Ashish Kamat: Sure. I guess that's a limitation of the dataset. But if you actually look at the cost of, for example, BCG plus another therapy, say BCG plus IO, that cost is phenomenal, and you're reducing recurrences again by five or 6%. Here, with blue light, you do have an increased cost. It's not a huge cost, and be interesting to see if you could model reduction in recurrences for blue light compared to say reduction in recurrences cost with some of the newer data that's been published. It'd be very interesting to see how it pans out in that arena. What are your plans for this data? What's next?

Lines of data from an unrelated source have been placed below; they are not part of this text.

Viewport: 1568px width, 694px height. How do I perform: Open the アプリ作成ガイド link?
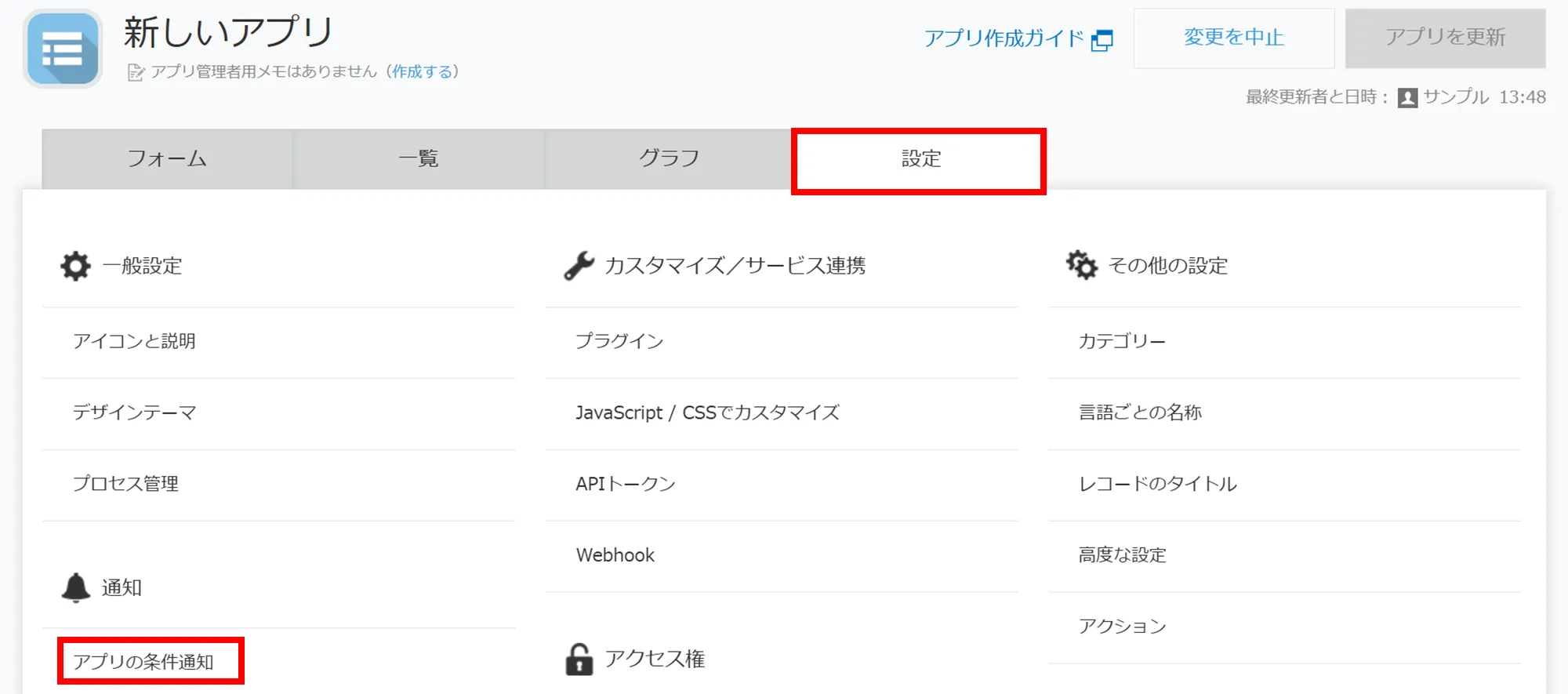click(x=1004, y=38)
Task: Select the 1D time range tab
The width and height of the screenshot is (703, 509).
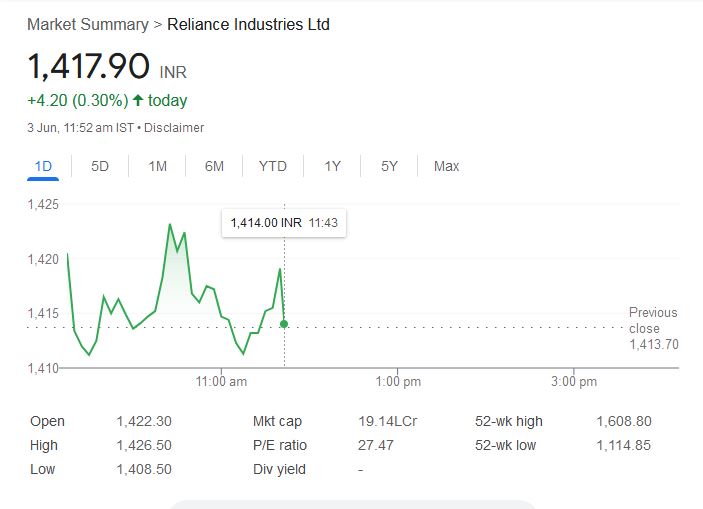Action: pyautogui.click(x=43, y=166)
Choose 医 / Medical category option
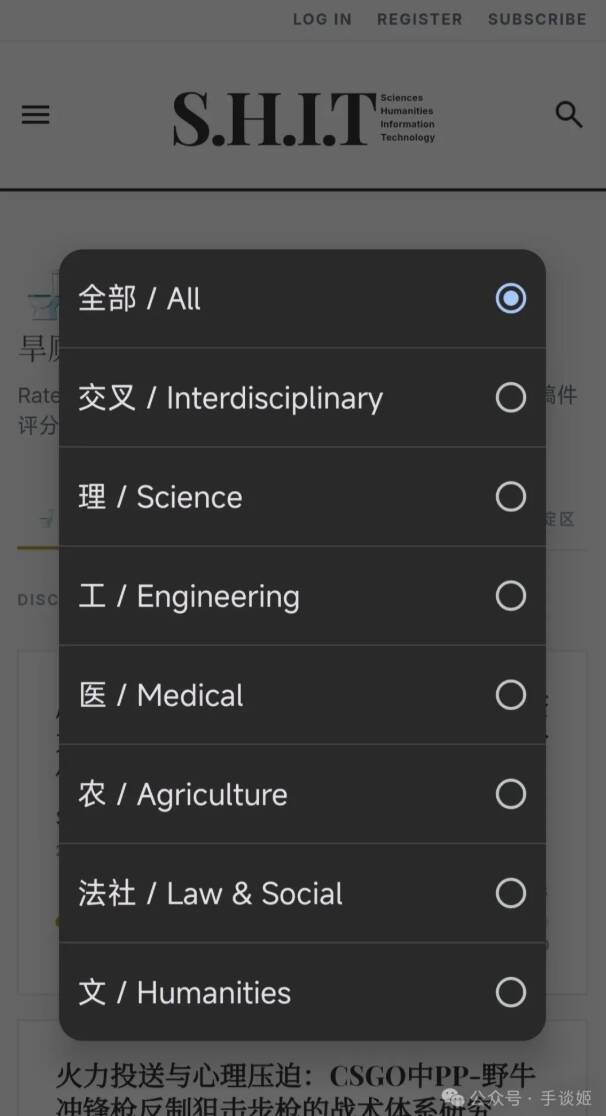The image size is (606, 1116). point(161,695)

Ali Nasrallah: So next, we're looking at publication of this data, and we're hoping that this will drive more discussion within the non-muscle-invasive bladder cancer realm, especially with all the new intravesical therapies and options that are being offered to patients and to urologists alike in terms of immunotherapies that are present, IO, pembrolizumab, now also with the BRIDGE study accrual coming up, and the results hopefully shortly. This should help engage in more discussions as far as bringing in costs of care and trying to minimize those costs on the patients. Given how burdensome this disease is, it becomes a chronic disease state, more or less the patients are managing long-term, preventing recurrences seems to be part of that. Should be part of that equation. Quality of life, I believe, is another angle that I would hope to tackle in the future is how many quality-of-life years we're able to add to patients by reducing the recurrence burden, trips to the OR. And then hopefully by getting them on the more appropriate treatment pathways earlier, we can see improvement in that.

Ashish Kamat: Great. Well, nicely done, Ali. Congratulations and best of luck.

Ali Nasrallah: Thank you very much, Dr. Kamat.